Bollette: da ottobre tariffe elettriche su del +7,6%, gas del +6,1%

Rincari per le famiglie su bollette e benzina, in arrivo nuova stangata

Dal prossimo primo ottobre la spesa per l’energia per la famiglia tipo in tutela registrerà un incremento del 7,6% per l’energia elettrica (+1,5 cent/kWh) e del 6,1% per il gas naturale (+4,78 cent/Smc) rispetto alla spesa del terzo trimestre.

Lo annuncia l’Autorità per l’Energia (Arera), che sottolinea che per l’elettricità la spesa al lordo tasse per la famiglia-tipo nell’anno scorrevole (compreso tra il primo gennaio 2018 e il 31 dicembre 2018) sarà di 552 euro, con una crescita del 6,1% rispetto ai 12 mesi equivalenti del 2017, corrispondente a un aumento di circa 32 euro all’anno. Nello stesso periodo la spesa della famiglia tipo per la bolletta gas sarà di circa 1.096 euro, con un in incremento del 5,9% rispetto ai 12 mesi equivalenti dell’anno precedente, ovvero circa 61 euro all’anno.

Lo «scudo» dell’Autorità.

L’Autorità per l’Energia (Arera) per « far fronte ai forti aumenti dei prezzi delle materie prime energetiche e delle quotazioni all’ingrosso dell’energia elettrica e del gas che hanno raggiunto in Italia e in Europa livelli record», ha deciso di rinnovare il blocco degli oneri generali di sistema.

Con questa manovra, spiega il comunicato dell’Arera, l’Autorità utilizza nella misura massima possibile la sua azione di «scudo», rinviando di un ulteriore trimestre il rialzo necessario degli oneri.

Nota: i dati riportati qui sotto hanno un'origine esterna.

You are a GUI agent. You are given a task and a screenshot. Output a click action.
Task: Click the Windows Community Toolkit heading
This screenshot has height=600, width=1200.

Il beneficio per i consumatori elettrici, domestici e non domestici è valutato in circa un miliardo di euro per tutto il 2018, a beneficio sia del mercato libero che di quello tutelato.

Le reazioni del Codacons. 

Il Codacons — coordinamento delle associazioni per la difesa dell’ambiente e dei diritti degli utenti e dei consumatori — ha duramente commentato l’aggiornamento delle tariffe deciso oggi dall’Autorità per l’Energia. «Nel 2018 le famiglie hanno subito un abnorme aumento delle bollette al punto che da inizio anno le tariffe del gas sono rincarate complessivamente del +13,6%, quelle della luce del +11,4% — afferma il presidente Carlo Rienzi.

Incrementi che incidono sui bilanci familiari, specie per i nuclei più numerosi e quelli a reddito medio-basso, e che non appaiono giustificati da un reale rialzo dei costi della materia prima.

Acquisiremo tutta la documentazione che ha portato l’Autorità a varare i maxi aumenti odierni e, se ancora una volta ci troveremo in presenza di rincari causati da speculazioni sul mercato all’ingrosso, presenteremo ricorso al Tar per bloccare qualsiasi incremento delle tariffe determinato da pratiche illecite», conclude Rienzi.